Teaching
at Uni St. Gallen
Jovana Diković
Moralizing the Environment
This course explores how and when the environment became a moral topic. It delves into the various ethical perspectives of different actors, analysing the basis of their attitudes and beliefs. The course explores how the hybrid nature of agency and morality, and their dynamic interplay, shape the interpretation of the environment and the relationship with it. The course also explores various historical cases of the moralisation of the environment and its impact on society, politics, and ideology.
How to Understand Greenwashing?
This course dives into the phenomenon of greenwashing and analyzes what is beneath the surface that motivates its perpetuation.
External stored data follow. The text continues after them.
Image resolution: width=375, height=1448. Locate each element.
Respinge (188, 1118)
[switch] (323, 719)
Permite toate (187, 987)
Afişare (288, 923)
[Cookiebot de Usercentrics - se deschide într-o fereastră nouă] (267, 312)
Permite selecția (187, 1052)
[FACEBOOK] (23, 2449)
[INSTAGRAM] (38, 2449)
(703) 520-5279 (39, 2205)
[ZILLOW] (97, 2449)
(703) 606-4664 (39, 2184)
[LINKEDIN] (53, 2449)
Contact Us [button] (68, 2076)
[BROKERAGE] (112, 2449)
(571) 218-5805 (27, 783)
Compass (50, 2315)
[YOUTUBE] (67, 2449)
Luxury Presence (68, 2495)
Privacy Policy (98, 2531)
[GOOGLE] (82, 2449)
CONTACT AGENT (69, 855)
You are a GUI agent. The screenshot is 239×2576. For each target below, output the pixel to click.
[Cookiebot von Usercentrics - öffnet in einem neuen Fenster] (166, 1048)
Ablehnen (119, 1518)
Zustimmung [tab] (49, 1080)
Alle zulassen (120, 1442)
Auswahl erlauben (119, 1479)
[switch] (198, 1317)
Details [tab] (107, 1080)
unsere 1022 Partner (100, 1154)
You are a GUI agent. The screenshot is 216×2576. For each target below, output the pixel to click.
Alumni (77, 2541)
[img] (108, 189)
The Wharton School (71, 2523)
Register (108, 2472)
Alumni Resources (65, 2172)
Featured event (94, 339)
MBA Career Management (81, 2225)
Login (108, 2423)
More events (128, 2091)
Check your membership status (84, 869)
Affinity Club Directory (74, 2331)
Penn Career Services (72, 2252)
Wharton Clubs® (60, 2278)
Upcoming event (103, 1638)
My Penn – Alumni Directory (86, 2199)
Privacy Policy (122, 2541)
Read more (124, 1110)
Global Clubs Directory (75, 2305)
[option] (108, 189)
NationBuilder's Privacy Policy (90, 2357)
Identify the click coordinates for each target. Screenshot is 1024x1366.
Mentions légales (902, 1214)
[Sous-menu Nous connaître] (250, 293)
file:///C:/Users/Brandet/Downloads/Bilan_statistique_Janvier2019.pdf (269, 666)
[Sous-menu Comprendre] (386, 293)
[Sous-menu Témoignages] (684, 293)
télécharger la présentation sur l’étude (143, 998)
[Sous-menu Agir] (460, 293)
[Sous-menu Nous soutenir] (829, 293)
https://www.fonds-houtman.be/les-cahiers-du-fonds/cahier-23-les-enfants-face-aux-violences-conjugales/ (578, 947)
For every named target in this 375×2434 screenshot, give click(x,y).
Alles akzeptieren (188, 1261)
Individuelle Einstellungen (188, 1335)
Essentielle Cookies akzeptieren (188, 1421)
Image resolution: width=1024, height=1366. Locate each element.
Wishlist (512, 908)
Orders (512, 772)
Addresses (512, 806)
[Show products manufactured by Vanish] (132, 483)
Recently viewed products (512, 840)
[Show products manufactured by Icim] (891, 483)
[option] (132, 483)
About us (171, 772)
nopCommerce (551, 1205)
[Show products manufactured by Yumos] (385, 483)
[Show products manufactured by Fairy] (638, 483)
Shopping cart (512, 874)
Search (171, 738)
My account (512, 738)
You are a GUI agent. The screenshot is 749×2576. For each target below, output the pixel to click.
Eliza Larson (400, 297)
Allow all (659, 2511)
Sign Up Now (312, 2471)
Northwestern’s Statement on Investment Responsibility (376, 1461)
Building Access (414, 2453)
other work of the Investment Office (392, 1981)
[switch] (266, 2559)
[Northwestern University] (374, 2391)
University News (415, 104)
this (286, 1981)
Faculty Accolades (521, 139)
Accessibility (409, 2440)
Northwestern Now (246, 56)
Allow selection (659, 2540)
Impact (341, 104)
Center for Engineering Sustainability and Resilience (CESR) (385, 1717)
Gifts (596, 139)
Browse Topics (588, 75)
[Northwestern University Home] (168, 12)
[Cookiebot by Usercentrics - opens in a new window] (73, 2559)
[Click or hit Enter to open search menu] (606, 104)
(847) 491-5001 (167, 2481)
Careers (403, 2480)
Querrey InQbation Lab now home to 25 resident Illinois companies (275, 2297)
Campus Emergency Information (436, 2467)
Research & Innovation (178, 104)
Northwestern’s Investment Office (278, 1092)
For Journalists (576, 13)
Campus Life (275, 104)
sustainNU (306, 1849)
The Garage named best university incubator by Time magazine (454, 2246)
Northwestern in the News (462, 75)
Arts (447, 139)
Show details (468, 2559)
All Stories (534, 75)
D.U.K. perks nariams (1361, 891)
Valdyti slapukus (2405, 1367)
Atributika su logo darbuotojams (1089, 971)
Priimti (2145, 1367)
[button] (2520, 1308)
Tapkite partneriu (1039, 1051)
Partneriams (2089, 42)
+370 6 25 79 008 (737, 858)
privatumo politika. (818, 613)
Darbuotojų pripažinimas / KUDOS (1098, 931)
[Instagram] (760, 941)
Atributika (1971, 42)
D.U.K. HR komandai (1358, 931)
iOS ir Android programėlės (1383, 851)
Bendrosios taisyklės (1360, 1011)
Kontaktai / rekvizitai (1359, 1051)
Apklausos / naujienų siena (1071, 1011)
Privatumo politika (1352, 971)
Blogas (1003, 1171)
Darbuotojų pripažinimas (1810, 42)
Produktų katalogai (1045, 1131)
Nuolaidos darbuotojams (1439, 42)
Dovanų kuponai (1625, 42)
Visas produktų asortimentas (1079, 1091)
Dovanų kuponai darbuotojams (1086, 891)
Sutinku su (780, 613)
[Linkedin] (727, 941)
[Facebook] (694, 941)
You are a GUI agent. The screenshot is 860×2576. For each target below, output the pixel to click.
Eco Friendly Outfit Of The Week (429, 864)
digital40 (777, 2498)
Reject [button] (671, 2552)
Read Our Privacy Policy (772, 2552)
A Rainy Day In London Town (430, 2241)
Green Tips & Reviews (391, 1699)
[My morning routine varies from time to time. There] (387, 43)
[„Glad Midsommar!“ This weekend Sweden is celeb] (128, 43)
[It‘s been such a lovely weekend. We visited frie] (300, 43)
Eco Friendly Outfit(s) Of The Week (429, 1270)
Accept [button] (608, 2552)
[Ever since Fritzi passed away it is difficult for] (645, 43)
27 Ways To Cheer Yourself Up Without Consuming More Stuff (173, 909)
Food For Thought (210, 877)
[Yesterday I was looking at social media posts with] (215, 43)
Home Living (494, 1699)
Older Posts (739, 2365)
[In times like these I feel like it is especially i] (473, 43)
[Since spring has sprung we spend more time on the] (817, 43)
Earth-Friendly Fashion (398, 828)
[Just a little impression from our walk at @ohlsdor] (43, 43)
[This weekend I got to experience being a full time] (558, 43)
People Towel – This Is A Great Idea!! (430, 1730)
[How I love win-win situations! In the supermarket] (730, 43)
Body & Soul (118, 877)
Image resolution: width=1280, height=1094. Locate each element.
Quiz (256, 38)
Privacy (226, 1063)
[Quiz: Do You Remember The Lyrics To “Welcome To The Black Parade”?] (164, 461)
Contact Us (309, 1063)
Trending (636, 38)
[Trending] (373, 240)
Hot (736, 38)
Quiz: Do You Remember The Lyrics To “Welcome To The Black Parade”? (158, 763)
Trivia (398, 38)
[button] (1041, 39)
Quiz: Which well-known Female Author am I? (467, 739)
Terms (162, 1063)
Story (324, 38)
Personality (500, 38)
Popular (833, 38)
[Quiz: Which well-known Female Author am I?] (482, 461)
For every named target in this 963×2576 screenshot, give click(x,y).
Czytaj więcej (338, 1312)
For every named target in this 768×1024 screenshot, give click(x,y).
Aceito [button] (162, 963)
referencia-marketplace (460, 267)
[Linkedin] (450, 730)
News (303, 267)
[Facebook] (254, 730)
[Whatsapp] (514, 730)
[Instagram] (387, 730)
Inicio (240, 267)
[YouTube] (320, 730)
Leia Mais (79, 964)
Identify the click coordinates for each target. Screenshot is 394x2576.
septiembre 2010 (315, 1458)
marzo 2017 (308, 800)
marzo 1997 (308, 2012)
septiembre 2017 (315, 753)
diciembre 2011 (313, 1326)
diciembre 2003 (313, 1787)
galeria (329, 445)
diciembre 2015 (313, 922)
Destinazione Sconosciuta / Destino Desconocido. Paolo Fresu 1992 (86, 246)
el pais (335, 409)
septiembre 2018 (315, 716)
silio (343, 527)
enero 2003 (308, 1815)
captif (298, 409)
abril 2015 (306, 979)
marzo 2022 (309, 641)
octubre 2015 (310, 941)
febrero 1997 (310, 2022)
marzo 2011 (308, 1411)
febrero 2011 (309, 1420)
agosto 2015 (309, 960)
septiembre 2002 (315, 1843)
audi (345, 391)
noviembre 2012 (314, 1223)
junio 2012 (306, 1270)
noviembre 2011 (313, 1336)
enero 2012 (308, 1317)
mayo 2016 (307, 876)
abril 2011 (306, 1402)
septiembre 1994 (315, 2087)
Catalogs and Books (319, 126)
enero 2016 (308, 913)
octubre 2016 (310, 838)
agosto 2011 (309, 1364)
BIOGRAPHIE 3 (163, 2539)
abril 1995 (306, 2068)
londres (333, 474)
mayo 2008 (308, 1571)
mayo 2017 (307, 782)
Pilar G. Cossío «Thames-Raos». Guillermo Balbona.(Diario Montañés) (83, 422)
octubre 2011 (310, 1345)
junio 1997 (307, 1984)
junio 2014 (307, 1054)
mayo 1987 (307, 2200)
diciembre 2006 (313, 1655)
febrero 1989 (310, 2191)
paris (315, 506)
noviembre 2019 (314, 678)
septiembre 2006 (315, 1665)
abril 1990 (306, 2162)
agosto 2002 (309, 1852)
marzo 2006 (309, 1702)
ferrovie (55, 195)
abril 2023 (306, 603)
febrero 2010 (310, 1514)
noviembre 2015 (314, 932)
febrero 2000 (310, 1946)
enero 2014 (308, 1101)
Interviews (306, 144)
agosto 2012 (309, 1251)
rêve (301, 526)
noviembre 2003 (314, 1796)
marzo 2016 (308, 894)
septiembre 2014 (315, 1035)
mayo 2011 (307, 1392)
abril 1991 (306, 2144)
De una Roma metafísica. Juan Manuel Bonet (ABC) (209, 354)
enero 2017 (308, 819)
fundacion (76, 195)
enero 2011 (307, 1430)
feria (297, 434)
Greenwashing cannot be understood without considering the wider societal, economic, political, and cultural climate that boosts green rhetoric on the one hand and causes profound diversification of the meaning of environmental behavior and practices on the other. The course analyzes whether virtue signaling engraved in sustainability narratives and high environmental expectations – including the pressure to have problems solved without realizing their main cause – in fact motivate vice instead of virtue, such as in the case of greenwashing.
Ethics of Soil, Farming, and Consumption
This course explores the various ethical perspectives and unveils the intricate and frequently conflicting ethical landscapes of farmers, consumers, legislators, and policymakers. It contrasts micro and macro ethical perspectives on soil, production and consumption, and analyses why a unified view of the issues surrounding food production and consumption is unattainable. The course provides students with a framework for considering sustainable solutions to current agricultural crises, which can only be developed through dialogue about different ethical perspectives on food, production, and consumption.